End of Quantum Challenge
To ensure a dynamic and engaging submission process, we ask that all challenge teams announce their final projects through social media (e.g., BlueSky, LinkedIn, YouTube etc.) and then link to their project folder within the Quantum-Challenge-2025 repo.
By sharing your work with a broader audience, you’ll help to promote groundbreaking research within pharmaceutical development while inspiring others to contribute to the field.
Here is a guideline for the optional presentation of your project:
-
Optional but recommended: Create a concise video presentation (3 minutes or less) summarizing your team’s project, highlighting its application and novelty, and presenting your project outputs.
-
Upload your video to YouTube (unlisted is fine) and post about it on social media (e.g., BlueSky, LinkedIn, etc.)
-
With the pull request, update your project file with the YouTube video ID (e.g.,
IVaWl2tL06c
forhttps://youtu.be/IVaWl2tL06c
) and a sentence with a link to the social media post:
github: Quantum-Challenge-2025/<project-name>
youtube_video: <your-video-id>
For the social media post, you would add a sentence like Check out our social media post on [LinkedIn](<your link here>)!

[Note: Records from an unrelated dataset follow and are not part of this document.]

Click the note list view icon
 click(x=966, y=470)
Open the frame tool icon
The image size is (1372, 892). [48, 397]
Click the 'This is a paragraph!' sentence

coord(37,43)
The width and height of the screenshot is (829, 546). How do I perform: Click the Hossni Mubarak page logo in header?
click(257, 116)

before the References section.
This pull request will be considered your final submission for phase 1 of the challenge.
Evaluation criteria
1. Problem Understanding & Approach (0-5 pts)
- Comparison to state of the art: Does the team clearly define the problem and put it into context?

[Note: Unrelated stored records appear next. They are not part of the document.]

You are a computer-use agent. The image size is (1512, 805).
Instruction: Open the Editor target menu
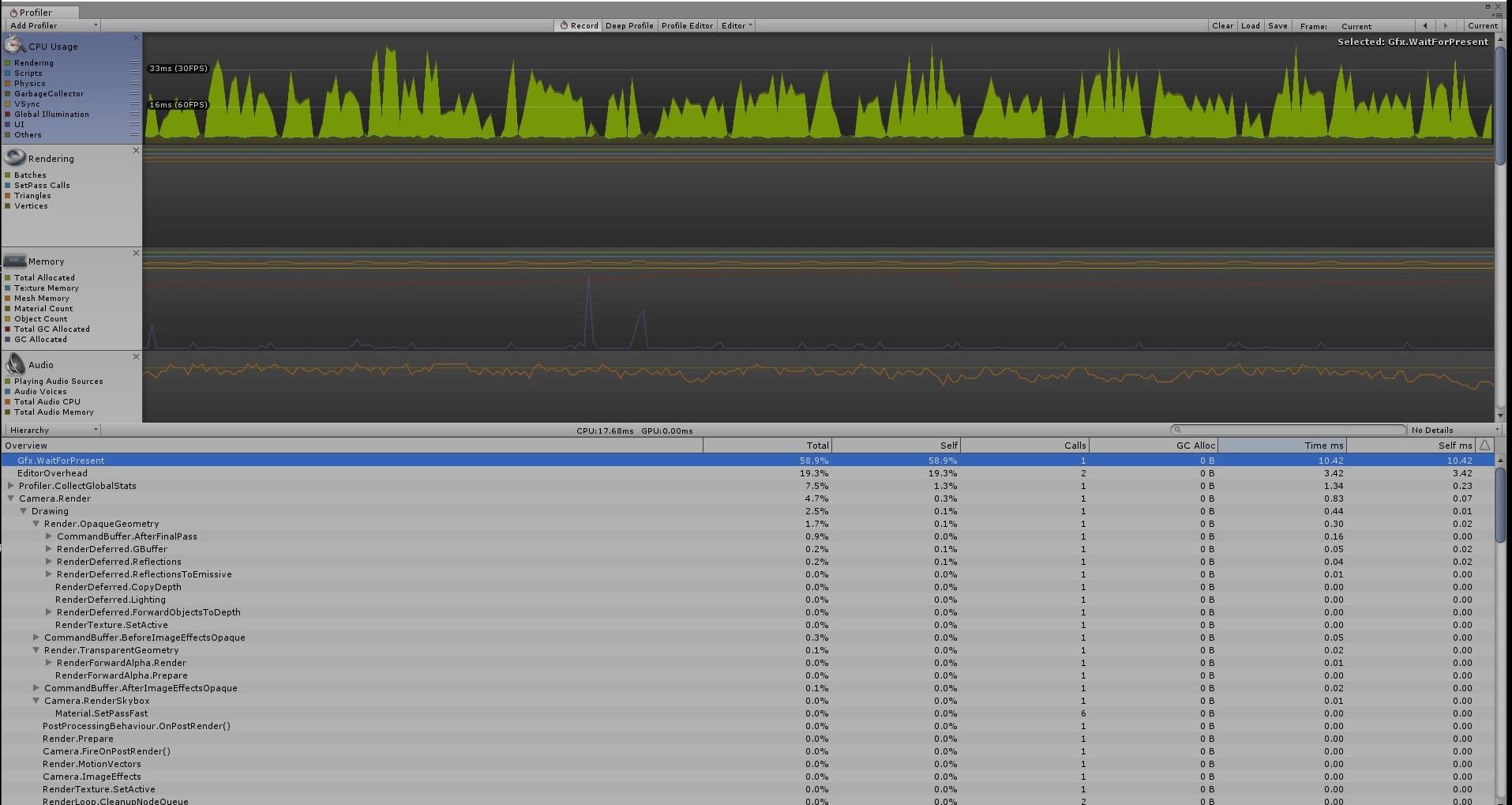[737, 26]
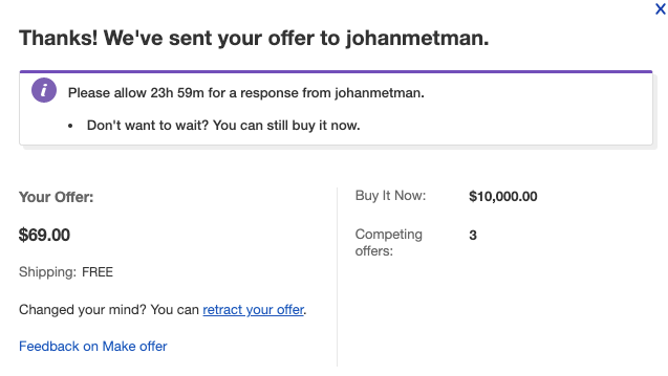Click the purple top border of notice

[x=336, y=72]
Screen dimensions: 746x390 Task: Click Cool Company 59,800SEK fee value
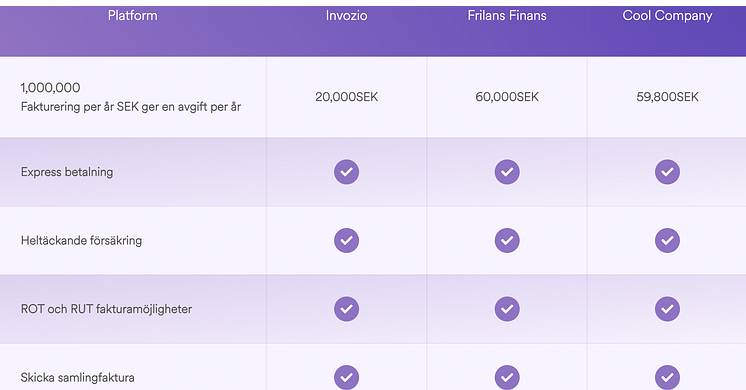pyautogui.click(x=667, y=97)
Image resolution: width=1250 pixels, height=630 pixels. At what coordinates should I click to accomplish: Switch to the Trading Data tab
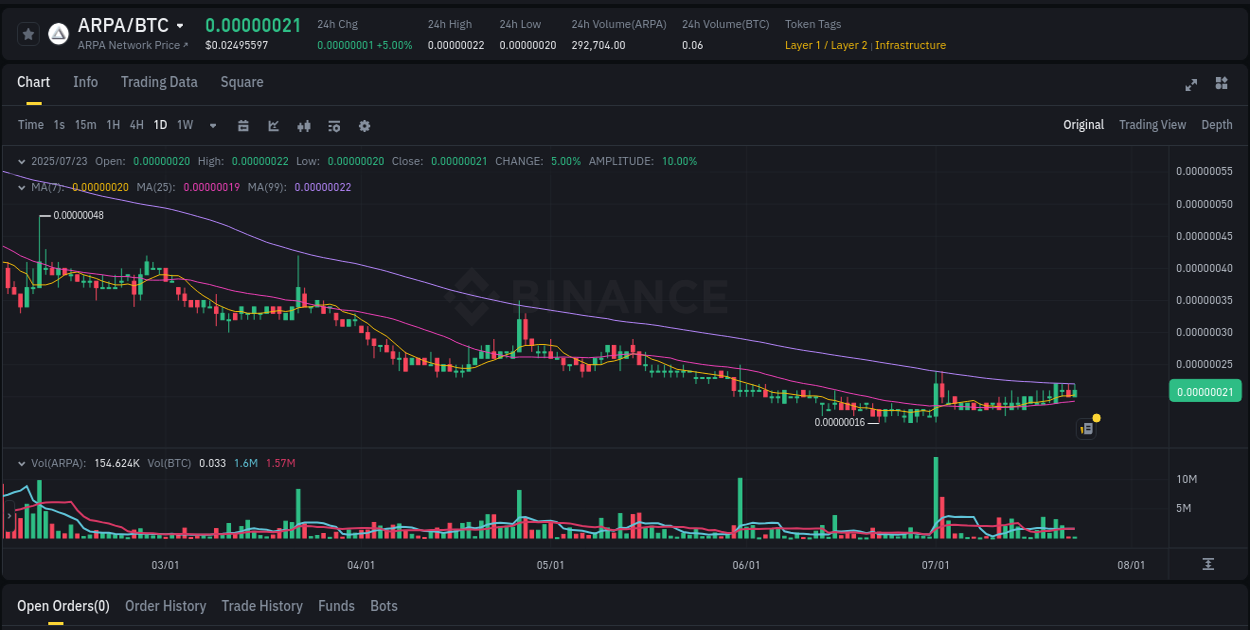159,82
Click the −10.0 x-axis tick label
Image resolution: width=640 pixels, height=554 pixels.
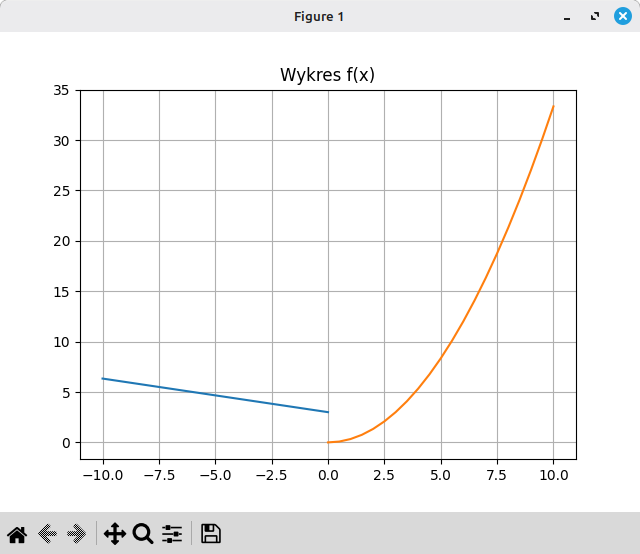click(103, 475)
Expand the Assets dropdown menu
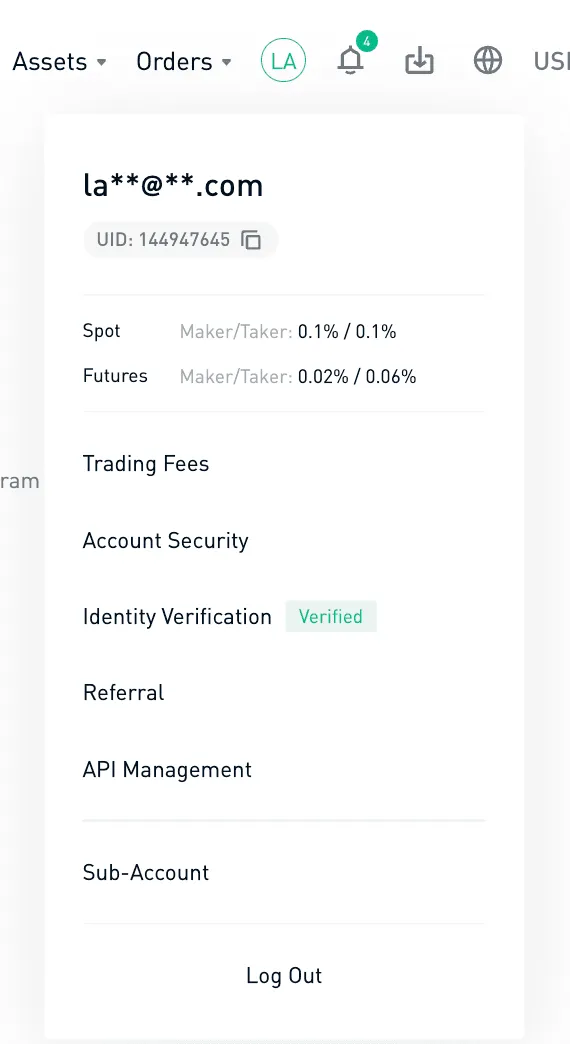This screenshot has height=1044, width=570. pyautogui.click(x=59, y=62)
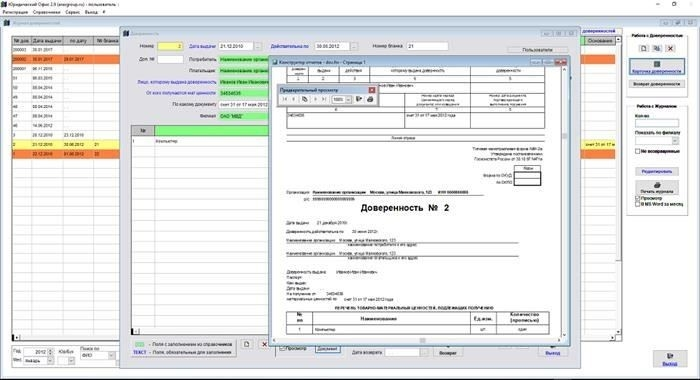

- Technical Feasibility: Is the approach reasonable given current or near turn quantum computational/AI hardware capacities?
- Innovativeness: Does the solution bring a novel perspective or improvement compared to existing approaches? Has the participant demonstrated (potential) advantage over classical methods (e.g. speedup, accuracy, resource efficiency)?
- Scalability: Can the approach be extended or scaled up? For larger PKPD datasets can this solution adapted for another use case such as drug resistance prediction?
2. Computational Resource Estimation (0-5 pts)
- Hardware Requirements: Did the team estimate the needed computational resources (GPUs, CPUs)?
3. Technical Assessment (0-5 pts)
- Choice of Algorithms: Are the selected algorithms appropriate for the task?
- Justification of Methods: Is there a solid reasoning behind using specific architectures or techniques?
- Benchmark with existing solutions: Are existing solutions considered and benchmarked?
4. Structure of the Work Plan (0-5 pts)
- Step-by-Step Breakdown: Does the participant outline a clear roadmap how to approach the challenge?
- Risk Assessment & Mitigation: Are potential failure points identified with alternative solutions?
5. Team skills 0-5 (pts)
- Skillset: Does the team cover the necessary experience in quantum/AI techniques?
6. Proof of Concept / Prototype (non-mandatory; 0-5pts)
- Prototype Implementation: Has the team built a minimal working proof of concept?
- Initial Results: Are preliminary results provided?
- Demonstration of Key Concepts: Does the proof of concept validate core ideas effectively?